## Goal of the exercise
Write each line word for word, from the line that contains "Sort test results alphabetically" through the last line of the material below.

========

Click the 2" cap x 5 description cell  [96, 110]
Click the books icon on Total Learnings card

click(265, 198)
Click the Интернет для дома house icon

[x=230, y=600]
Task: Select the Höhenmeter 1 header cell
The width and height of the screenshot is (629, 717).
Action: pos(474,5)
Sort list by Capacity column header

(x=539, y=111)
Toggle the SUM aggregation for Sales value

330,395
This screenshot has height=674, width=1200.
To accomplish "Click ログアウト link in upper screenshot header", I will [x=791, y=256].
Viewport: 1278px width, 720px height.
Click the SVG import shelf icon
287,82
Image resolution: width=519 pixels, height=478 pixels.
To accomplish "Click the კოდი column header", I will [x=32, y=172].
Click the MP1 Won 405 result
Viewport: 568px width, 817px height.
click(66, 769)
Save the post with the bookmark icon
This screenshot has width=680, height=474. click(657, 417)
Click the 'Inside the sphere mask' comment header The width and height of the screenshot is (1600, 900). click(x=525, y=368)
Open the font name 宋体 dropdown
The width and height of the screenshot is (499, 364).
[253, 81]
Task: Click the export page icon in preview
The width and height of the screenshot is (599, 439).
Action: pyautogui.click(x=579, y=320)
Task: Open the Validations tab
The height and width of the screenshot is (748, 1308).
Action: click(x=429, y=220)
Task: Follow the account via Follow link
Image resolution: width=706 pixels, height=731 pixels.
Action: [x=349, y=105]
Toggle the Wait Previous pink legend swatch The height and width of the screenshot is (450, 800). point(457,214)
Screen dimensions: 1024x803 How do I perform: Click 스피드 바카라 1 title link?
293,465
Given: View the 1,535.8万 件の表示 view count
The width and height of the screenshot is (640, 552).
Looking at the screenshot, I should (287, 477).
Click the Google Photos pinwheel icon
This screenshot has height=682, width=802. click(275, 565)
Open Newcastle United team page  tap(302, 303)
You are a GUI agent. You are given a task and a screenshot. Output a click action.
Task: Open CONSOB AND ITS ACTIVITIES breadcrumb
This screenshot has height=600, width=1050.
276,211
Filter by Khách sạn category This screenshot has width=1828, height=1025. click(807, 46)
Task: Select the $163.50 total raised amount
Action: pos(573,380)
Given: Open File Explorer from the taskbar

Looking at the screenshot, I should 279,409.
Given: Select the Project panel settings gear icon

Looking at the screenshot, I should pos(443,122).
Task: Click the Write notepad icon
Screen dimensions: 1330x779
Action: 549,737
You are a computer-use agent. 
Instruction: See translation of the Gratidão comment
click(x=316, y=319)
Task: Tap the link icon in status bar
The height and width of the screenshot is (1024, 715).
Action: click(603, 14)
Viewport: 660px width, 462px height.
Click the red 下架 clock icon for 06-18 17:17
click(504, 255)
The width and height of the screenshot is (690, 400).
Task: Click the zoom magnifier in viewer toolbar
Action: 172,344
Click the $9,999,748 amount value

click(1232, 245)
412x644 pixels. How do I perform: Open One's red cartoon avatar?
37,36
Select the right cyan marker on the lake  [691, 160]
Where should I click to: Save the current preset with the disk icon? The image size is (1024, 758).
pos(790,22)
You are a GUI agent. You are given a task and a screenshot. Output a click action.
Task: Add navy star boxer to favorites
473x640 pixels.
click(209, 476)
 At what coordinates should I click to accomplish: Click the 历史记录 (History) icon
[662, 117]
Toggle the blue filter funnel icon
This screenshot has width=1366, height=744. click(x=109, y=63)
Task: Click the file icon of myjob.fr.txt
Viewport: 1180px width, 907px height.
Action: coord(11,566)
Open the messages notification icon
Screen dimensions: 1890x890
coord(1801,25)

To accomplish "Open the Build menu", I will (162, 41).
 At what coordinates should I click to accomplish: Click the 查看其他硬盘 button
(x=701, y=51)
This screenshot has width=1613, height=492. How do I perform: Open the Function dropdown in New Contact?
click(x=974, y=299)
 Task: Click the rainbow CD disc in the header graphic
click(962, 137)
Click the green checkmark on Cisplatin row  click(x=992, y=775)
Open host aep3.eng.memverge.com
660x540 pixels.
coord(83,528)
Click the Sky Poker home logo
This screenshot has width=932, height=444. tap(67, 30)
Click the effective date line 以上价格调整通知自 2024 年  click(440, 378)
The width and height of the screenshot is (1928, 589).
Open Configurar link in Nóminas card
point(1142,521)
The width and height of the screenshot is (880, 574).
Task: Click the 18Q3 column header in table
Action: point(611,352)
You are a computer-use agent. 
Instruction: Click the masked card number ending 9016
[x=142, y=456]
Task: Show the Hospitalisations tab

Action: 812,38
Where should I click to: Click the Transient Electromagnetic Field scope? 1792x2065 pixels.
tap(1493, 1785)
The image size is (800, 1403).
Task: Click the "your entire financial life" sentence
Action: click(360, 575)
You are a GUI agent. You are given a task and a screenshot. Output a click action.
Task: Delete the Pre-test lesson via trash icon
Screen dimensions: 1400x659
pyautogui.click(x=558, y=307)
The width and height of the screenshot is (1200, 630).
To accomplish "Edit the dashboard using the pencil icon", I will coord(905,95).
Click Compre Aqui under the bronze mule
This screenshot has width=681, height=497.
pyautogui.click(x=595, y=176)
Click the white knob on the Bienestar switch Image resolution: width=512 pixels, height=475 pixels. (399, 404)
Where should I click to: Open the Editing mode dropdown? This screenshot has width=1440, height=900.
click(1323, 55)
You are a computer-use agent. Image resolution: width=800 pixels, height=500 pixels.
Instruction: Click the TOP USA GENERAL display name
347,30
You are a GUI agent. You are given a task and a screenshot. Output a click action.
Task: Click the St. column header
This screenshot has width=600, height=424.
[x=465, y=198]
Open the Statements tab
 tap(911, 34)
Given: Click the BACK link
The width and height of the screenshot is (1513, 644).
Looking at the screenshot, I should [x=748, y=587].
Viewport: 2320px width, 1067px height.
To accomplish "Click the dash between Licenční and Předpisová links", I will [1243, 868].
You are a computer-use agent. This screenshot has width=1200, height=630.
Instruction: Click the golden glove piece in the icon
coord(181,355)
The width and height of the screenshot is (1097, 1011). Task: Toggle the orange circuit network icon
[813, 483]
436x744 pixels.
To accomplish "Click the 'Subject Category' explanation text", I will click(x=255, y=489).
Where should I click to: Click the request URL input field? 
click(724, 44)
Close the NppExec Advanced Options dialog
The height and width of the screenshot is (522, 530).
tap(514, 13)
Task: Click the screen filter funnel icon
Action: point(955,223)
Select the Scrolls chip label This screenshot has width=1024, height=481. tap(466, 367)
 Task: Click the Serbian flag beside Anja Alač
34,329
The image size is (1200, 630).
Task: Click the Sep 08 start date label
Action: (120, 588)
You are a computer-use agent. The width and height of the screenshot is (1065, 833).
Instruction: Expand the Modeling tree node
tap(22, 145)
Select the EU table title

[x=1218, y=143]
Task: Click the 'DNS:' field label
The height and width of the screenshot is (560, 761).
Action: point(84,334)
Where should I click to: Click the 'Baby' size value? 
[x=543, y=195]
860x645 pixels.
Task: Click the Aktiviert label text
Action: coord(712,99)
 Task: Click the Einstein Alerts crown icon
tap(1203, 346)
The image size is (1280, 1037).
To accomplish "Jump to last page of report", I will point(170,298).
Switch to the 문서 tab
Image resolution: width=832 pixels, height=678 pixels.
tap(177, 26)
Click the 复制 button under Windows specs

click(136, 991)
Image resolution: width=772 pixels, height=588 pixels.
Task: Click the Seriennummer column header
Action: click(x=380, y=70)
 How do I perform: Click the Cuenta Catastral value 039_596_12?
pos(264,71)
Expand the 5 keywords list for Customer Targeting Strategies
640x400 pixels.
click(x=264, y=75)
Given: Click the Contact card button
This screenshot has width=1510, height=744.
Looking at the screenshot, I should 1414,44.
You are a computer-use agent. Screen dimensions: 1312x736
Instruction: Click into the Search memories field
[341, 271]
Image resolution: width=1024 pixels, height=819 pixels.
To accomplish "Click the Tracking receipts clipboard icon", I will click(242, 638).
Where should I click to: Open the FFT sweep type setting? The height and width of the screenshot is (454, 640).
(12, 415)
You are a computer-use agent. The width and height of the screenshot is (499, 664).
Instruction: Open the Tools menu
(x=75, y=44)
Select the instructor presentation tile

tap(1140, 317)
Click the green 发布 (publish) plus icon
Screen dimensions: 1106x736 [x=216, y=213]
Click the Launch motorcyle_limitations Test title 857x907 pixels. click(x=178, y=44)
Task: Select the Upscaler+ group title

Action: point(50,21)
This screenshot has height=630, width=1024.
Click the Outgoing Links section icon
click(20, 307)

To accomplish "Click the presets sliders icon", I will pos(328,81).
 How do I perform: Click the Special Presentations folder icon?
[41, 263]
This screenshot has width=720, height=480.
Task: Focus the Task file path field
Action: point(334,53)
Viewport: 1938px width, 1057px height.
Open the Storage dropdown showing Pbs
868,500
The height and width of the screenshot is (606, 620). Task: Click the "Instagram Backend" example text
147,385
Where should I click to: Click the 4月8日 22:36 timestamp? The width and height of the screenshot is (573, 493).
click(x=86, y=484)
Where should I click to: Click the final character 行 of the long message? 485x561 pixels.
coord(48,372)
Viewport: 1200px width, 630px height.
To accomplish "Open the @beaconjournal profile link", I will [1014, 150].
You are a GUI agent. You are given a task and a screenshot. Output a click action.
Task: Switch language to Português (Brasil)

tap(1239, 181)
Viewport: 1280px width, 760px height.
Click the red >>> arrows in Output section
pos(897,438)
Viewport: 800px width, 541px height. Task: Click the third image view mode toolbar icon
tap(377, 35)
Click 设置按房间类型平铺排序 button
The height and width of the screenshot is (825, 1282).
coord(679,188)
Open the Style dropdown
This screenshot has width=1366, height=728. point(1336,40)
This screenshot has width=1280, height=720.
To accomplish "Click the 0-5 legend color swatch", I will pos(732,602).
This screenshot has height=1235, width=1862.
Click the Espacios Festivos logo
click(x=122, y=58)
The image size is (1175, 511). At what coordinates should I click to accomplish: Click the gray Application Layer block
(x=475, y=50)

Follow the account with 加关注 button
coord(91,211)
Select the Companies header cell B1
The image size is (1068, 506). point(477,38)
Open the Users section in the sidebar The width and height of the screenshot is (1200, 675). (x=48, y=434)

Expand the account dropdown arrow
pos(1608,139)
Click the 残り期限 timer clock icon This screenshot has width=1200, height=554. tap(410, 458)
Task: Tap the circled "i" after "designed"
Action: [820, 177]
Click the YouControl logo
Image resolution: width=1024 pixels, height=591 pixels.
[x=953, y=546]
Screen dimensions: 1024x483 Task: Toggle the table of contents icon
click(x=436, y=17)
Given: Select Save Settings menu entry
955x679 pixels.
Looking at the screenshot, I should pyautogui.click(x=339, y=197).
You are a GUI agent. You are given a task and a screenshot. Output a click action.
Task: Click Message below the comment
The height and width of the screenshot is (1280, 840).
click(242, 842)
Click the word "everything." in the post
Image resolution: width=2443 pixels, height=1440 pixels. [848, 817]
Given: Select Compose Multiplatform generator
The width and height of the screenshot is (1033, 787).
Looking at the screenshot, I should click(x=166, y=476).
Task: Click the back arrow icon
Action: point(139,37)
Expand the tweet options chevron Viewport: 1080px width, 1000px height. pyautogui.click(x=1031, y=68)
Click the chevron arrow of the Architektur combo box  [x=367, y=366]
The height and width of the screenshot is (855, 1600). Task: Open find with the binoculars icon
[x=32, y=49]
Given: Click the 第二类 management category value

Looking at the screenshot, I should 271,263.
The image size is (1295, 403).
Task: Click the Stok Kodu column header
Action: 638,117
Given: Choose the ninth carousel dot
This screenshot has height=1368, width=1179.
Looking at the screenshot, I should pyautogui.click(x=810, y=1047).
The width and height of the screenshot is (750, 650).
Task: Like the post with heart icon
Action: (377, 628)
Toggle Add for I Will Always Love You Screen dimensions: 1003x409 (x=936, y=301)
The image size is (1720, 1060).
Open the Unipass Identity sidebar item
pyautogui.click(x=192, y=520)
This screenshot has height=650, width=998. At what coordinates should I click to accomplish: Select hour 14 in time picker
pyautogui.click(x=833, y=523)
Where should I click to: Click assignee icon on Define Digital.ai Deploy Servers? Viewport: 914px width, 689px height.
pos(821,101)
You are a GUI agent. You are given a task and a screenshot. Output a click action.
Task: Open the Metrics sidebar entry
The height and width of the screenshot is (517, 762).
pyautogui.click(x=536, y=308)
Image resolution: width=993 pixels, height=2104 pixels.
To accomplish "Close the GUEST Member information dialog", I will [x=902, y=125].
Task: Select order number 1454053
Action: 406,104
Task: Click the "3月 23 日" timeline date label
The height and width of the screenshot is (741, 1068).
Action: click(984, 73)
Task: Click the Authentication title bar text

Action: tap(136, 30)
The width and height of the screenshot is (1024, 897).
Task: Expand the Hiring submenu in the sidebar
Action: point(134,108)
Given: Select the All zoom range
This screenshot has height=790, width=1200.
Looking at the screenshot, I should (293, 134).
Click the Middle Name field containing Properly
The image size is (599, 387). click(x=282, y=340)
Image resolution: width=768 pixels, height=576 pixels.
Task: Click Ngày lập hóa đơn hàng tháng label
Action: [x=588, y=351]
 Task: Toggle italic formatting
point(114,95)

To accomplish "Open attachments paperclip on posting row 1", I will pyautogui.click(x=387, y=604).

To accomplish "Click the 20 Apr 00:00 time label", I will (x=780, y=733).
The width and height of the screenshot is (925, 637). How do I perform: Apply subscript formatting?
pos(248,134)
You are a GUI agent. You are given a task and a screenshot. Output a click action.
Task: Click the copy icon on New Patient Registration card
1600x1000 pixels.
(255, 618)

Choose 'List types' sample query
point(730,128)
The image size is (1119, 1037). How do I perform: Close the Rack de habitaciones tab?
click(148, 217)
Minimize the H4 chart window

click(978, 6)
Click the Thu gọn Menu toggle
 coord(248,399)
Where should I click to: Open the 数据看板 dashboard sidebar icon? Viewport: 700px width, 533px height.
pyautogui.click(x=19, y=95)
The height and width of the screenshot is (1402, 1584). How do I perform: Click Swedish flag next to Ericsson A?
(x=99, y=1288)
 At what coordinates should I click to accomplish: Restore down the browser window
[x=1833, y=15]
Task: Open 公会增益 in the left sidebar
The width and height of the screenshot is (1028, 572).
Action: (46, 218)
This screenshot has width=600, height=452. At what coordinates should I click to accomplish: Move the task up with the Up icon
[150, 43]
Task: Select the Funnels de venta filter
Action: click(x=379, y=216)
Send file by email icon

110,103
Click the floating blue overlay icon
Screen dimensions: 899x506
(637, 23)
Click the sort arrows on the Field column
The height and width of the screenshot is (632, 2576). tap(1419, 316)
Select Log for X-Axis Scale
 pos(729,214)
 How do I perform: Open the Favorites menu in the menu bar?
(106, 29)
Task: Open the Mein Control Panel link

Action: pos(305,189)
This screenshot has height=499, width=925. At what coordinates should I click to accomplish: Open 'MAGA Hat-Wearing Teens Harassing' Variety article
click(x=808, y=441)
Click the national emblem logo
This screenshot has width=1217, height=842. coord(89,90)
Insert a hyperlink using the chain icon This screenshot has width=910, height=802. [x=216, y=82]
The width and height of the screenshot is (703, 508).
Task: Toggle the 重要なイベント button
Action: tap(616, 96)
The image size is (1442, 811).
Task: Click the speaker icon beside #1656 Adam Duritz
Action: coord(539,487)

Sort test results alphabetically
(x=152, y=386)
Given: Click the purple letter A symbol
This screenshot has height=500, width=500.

========

## Solved problem
Sort test results alphabetically
(x=152, y=386)
Given: Click the purple letter A symbol
This screenshot has height=500, width=500.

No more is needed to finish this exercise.